**TASK TO COMPLETE**
Copy out the rows below word for word, from the line containing "is (1937, 1285)." through the line containing "click(x=327, y=571)", including both of those lines.

(Rows from a data collection)
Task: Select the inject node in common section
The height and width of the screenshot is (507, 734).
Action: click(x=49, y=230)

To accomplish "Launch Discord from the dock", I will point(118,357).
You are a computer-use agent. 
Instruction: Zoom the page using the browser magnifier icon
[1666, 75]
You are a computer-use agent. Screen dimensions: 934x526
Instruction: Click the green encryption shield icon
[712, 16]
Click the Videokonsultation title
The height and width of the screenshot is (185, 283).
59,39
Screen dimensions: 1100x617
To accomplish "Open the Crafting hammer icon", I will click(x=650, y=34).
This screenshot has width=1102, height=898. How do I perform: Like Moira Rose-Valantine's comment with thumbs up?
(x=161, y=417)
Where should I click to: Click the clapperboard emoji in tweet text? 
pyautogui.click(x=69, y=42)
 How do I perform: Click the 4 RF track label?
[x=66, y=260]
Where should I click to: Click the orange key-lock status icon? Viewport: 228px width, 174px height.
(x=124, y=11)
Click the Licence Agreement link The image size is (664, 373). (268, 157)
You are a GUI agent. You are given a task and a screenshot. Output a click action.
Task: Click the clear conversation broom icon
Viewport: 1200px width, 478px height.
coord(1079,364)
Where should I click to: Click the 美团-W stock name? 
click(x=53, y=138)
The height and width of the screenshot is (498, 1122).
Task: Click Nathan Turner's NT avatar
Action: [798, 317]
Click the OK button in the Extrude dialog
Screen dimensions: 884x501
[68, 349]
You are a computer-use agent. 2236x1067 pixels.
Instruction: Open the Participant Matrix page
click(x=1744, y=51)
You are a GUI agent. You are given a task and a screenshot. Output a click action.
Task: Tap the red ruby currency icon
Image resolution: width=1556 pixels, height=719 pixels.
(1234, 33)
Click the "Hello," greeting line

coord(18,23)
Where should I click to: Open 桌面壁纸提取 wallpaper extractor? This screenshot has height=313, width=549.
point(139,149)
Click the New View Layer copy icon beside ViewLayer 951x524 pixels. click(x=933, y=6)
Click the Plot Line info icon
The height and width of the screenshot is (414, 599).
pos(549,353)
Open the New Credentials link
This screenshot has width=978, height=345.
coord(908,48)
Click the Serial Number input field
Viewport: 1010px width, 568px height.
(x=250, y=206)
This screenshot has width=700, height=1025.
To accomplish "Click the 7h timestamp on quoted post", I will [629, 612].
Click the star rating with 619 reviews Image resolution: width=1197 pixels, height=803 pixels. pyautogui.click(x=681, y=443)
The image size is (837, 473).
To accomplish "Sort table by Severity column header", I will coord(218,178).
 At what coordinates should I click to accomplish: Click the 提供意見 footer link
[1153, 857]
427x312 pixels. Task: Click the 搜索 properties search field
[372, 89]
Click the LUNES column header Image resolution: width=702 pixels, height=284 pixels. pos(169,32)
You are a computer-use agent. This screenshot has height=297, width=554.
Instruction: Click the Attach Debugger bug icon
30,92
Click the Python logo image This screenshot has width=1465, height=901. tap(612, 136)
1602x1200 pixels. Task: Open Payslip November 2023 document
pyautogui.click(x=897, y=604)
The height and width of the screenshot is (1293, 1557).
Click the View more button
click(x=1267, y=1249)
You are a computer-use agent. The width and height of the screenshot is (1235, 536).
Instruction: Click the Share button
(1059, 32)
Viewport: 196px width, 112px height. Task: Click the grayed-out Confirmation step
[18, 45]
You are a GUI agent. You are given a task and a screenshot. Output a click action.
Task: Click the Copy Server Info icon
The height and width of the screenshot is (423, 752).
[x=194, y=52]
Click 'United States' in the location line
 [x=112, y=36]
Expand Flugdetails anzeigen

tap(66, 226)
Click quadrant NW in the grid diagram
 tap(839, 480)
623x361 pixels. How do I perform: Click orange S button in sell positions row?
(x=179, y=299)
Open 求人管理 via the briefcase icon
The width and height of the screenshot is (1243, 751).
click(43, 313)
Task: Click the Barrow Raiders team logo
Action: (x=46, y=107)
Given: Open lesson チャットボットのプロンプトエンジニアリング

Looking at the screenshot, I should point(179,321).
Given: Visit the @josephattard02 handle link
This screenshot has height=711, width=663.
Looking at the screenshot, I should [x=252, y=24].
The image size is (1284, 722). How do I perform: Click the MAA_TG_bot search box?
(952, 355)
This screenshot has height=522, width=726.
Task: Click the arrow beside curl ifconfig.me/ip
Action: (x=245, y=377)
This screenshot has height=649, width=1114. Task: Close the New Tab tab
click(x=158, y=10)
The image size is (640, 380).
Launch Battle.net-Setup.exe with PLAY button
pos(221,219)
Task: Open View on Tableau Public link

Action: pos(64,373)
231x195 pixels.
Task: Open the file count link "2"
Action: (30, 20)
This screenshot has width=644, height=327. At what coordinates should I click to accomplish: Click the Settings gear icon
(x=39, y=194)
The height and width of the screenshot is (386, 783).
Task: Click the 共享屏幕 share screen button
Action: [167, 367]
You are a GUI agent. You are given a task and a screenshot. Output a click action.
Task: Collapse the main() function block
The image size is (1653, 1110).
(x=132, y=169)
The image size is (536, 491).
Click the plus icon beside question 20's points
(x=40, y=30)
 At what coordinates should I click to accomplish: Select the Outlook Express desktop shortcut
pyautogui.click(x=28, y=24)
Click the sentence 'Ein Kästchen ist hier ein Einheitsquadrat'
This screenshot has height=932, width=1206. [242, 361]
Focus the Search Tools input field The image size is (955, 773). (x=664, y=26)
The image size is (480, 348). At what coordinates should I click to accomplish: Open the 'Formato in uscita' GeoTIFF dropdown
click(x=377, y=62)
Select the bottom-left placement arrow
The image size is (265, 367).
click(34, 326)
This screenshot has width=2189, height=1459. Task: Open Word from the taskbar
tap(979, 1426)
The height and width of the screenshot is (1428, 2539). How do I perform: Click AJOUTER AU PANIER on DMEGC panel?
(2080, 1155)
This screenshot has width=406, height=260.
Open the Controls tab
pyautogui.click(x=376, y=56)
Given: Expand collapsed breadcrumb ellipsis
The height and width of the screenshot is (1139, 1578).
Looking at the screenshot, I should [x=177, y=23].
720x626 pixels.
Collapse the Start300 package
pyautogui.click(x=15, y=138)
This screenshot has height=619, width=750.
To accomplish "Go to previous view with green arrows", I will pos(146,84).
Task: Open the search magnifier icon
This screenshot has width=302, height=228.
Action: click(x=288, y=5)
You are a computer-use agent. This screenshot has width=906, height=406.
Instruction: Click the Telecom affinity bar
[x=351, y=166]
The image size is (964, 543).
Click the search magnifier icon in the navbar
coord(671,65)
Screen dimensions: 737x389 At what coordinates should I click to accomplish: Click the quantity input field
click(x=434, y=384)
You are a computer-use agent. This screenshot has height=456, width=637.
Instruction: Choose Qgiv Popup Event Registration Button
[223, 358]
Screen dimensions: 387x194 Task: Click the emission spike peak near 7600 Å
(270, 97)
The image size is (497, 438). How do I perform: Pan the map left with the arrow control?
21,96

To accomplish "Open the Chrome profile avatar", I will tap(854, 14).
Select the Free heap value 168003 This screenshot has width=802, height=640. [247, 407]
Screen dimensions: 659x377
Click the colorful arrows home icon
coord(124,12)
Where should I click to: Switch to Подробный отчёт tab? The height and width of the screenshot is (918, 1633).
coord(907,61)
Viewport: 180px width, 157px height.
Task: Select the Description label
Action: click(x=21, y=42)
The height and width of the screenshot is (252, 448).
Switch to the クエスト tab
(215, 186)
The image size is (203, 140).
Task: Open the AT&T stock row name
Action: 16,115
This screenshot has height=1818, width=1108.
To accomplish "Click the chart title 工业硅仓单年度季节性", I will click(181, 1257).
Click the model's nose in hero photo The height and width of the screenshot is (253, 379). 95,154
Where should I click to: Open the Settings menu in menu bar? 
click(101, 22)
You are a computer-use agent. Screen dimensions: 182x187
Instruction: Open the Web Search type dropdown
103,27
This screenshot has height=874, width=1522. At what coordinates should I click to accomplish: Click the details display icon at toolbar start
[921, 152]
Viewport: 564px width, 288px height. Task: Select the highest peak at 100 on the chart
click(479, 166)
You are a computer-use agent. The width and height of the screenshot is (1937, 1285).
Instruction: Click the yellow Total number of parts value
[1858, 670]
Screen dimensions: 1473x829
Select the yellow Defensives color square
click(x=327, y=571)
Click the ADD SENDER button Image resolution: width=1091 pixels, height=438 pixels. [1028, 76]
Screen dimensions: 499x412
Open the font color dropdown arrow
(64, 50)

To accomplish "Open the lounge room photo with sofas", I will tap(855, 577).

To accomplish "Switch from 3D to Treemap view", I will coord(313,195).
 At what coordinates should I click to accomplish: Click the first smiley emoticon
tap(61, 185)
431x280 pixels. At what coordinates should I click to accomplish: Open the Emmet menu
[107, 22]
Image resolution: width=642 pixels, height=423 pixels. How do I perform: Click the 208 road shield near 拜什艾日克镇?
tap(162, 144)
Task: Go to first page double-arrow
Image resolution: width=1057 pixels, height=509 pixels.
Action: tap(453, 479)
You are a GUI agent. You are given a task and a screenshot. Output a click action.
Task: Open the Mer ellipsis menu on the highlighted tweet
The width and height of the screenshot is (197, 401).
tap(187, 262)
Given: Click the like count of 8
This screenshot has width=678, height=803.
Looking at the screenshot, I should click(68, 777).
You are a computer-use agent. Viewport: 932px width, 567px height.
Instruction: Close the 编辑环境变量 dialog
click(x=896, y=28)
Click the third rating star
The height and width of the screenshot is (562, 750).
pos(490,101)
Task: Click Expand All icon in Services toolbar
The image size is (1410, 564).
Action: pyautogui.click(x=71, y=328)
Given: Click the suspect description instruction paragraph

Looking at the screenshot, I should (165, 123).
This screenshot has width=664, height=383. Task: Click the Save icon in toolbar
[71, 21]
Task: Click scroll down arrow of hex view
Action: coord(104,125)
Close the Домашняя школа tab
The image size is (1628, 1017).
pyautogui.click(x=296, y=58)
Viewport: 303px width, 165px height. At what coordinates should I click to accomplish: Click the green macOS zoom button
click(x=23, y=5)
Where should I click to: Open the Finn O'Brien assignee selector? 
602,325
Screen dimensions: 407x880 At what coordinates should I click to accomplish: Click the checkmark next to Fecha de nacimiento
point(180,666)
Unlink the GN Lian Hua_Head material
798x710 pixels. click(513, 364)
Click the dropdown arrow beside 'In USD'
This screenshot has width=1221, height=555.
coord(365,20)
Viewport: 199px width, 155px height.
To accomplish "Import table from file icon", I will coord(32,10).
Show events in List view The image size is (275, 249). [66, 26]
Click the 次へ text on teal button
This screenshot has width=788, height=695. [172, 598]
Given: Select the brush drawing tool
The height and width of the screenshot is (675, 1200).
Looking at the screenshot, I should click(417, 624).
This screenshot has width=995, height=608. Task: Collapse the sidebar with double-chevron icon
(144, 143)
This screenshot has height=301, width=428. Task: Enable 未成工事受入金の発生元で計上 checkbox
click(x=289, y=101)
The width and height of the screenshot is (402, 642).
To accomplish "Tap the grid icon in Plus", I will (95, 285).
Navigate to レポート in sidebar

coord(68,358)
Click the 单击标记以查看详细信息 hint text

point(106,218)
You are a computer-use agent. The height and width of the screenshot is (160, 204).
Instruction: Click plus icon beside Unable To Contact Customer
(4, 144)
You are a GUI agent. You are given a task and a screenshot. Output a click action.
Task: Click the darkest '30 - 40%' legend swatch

**FINAL RESULT**
You are a computer-use agent. The width and height of the screenshot is (1937, 1285).
Instruction: Click the yellow Total number of parts value
[1858, 670]
Screen dimensions: 1473x829
Select the yellow Defensives color square
click(x=327, y=571)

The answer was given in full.